# IMAP unter Linux



## stephsto (13. Dezember 2004)

Hallo,

ich würde gerne einen IMAP Server unter Linux einrichten. Als Client möchte ich Outlook verwenden. Mein Server hat Linux 8.1 Prof als OS. Der Server soll dann mehrere POP3 Accounts abrufen. Ich hoffe mir kann jemand helfen. Die HowTo's im Internet habe ich zwar befolgt und auch verstanden aber leider waren sie erfolglos.

gruß stephsto


----------



## JohannesR (13. Dezember 2004)

Vieleicht sagst du uns einfach, woran du an den Howtos, die du schon kennst, gescheitert bist. Dann koennen wir dir bestimmt helfen. Aber wir werden dir kein neues Howto schreiben!


----------



## Taubenschreck (14. Dezember 2004)

Du solltest vielleicht mal sagen, welche Distribution du hast. Linux 8.1 Prof gibt's nämlich nicht.


----------



## JohannesR (14. Dezember 2004)

Stimmt schon... Interessant, dass der unbedarfte Windowsler nicht sagt, er haette kernel32.dll Versionsnummer 0.3.19.21.55.9.a-pre.0.7-alpha-unstable.  Aber gut, Distributionen gibt es unter Windows nicht, ich glaube, er mein SuSE!


----------



## stephsto (14. Dezember 2004)

Sorry, dass ich die Liste an Distributionen nicht so herunterleiern kann wie du. Aber du hast ja recht ich meinte natürlich SuSE Linux 8.1 Server Edition. Welchen Kernel kann ich dir nicht genau sagen. Aber das müsste ja in deiner Liste im Kopf gespeichert sein. Das Problem, dass ich hatte war schlicht und einfach, dass wenn ich meinen IMAP am Laufen hatte und versucht habe mit Outlook eine  verbindung herzustellen dieses gar nicht gemerkt hat das es da einen IMAP gibt.


----------



## Taubenschreck (14. Dezember 2004)

Geh mal ins Yast und dann aus Software installieren und löschen (oder so ähnlich) da gibst du dann einfach bei der Suche IMAP ein.

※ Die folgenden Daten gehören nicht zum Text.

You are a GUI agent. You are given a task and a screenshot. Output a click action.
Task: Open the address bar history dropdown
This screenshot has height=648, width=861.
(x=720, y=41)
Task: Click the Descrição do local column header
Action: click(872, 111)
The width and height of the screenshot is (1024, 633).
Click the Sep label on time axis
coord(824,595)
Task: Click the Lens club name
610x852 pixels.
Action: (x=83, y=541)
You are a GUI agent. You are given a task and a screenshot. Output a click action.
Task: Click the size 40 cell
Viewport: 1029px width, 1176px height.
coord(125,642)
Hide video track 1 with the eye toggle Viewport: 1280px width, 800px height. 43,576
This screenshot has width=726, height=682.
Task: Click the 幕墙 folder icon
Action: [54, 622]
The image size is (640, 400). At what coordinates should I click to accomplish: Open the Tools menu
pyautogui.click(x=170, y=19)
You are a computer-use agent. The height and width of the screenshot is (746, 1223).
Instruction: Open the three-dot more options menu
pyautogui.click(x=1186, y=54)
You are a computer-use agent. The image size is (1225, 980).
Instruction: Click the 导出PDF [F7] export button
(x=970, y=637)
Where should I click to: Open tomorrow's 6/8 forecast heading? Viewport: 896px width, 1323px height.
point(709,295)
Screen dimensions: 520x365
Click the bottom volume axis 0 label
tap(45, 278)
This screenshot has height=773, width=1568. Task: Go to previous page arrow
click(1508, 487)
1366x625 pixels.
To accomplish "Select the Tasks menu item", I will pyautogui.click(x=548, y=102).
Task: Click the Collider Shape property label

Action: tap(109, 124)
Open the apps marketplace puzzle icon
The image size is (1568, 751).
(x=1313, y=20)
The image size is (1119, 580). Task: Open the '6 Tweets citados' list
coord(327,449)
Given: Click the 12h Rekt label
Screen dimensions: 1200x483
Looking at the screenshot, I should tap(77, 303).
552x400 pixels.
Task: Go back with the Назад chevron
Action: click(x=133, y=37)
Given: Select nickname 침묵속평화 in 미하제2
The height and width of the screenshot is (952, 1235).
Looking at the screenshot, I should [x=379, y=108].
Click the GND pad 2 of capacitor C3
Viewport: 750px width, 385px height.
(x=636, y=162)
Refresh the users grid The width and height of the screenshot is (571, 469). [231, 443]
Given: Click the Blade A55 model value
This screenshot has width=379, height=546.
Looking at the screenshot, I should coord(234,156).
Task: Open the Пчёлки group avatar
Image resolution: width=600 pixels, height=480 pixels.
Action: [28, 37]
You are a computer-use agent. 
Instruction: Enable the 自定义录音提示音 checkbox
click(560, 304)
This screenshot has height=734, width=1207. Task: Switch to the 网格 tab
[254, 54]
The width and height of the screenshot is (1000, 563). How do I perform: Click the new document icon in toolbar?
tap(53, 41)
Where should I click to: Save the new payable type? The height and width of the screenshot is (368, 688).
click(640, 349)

Wenn du glück hast is was dabei. Vielleicht is es auch schon installiert, in dem Fall gehst du einfach weiter entweder in den Runleveleditor und suchst da nach IMAP oder du suchst was (auch im Yast), das irgendwas mit Internetdienste oder so heißt. Ich glaub ini Klammern steht irgendwas mit init oder so dahinter. Da suchst du dann auch einfach nach IMAP. Wenn du ihn dann da "aktiviert" hast versuchst du's einfach nochmal, ob's geht. Wenn nicht dann solltest du mal die Einstellungen von dem Teil, normalerweise unter /etc zu finden überprüfen.


----------